Searching for Gravitational Waves with Gaia and its Cross-Correlation with PTA: Absolute vs Relative Astrometry

TL;DR

This study evaluates Gaia's potential for detecting gravitational waves through astrometric deflections, comparing absolute and relative measurements, and explores combined sensitivity with pulsar timing arrays.

Contribution

It introduces corrected overlap reduction functions for relative astrometry and compares its sensitivity to absolute astrometry using Fisher analysis.

Findings

Relative astrometry is limited for closely spaced star pairs within a Gaia field.

Large angular separation pairs could be more sensitive but are hard to access.
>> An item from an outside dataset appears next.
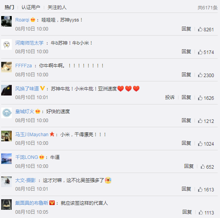This screenshot has height=218, width=220.
Task: Open 戴面具的布鲁斯 Batman avatar
Action: tap(6, 204)
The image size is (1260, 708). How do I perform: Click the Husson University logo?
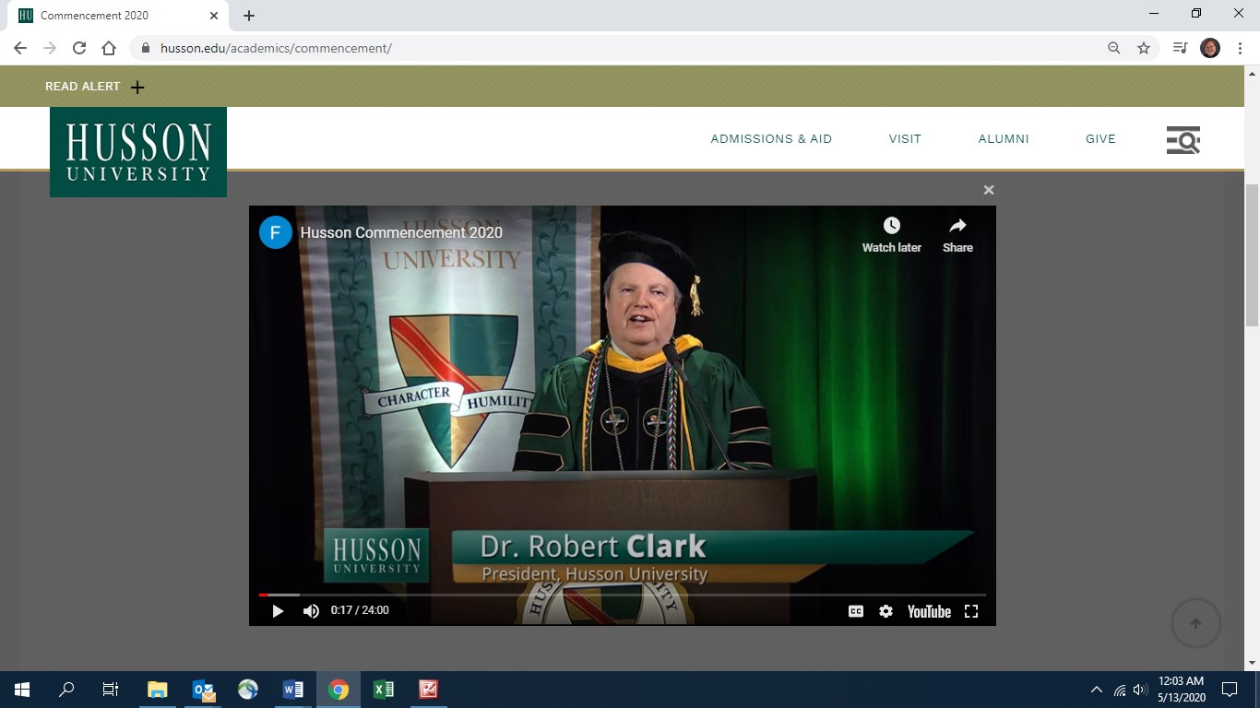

Combining Gaia data with pulsar timing arrays slightly improves detection sensitivity at high frequencies.

Abstract

Astrometric missions like Gaia provide exceptionally precise measurements of stellar positions and proper motions. Gravitational waves traveling between the observer and distant stars can induce small, correlated shifts in these apparent positions, a phenomenon known as astrometric deflection. The precision and scale of astrometric datasets make them well-suited for searching for a stochastic gravitational wave background, whose signature appears in the two-point correlation function of the deflection field across the sky. Although Gaia achieves high accuracy in measuring angular separations in its focal plane, systematic uncertainties in the satellite's absolute orientation limit the precision of absolute position measurements. These orientation errors can be mitigated by focusing on relative angles between star pairs, which effectively cancel out common-mode orientation noise. In this work, we compute the astrometric response and the overlap reduction functions for this relative astrometry approach, correcting previous expressions presented in the literature. We use a Fisher matrix analysis to compare the sensitivity of relative astrometry to that of conventional absolute astrometry. Our analysis shows that while the relative method is theoretically sound, its sensitivity is limited for closely spaced star pairs within a single Gaia field of view. Pairs with large angular separations could provide competitive sensitivity, but are practically inaccessible due to Gaia's scanning law. Finally, we demonstrate that combining astrometric data with observations from pulsar timing arrays leads to slight improvements in sensitivity at frequencies greater than approximately 10^-7 Hz.